Zytiga (abiraterone acetate), a drug manufactured by a major healthcare company Johnson & Johnson for treatment of metastatic prostate cancer among men, has been approved by the US Food and Drug Administration.

UK's Institute of Cancer Research Professor Mike Jarman and his colleagues hold the credit for inventing the drug. The research was done in collaboration with Royal Marsden Hospital and was licensed by Cougar Biotechnology which was later acquired by Johnson and Johnson.

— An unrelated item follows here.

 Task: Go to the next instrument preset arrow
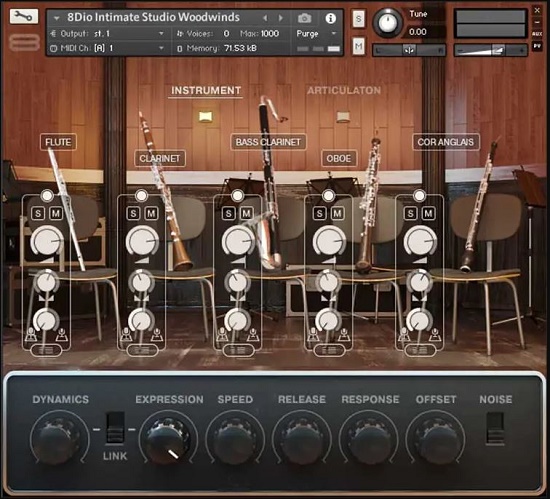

Zytiga is an oral medication which is to be taken once a day along with prednisone by the patients of metastatic castration-resistant prostate cancer who have earlier undergone chemotherapy containing docetaxel. The drug has passed through phase I, II and III trials and had shown effective results in phase III of clinical trial.

UK specialist health care company BTG Chief Executive Officer expressed the delight on approval of use of abiraterone acetate by the FDA. The BTG is set to receive an undisclosed payment along with the royalty from sales of drug after the approval from FDA.

The US Food and Drug Administration have also approved use of Fusilev (levoleucovorin) in palliative treatment of patients with advanced metastatic colorectal cancer. The drug to be used in combination with
5-fluorouracil is manufactured by USA based biotech firm Spectrum Pharmaceuticals.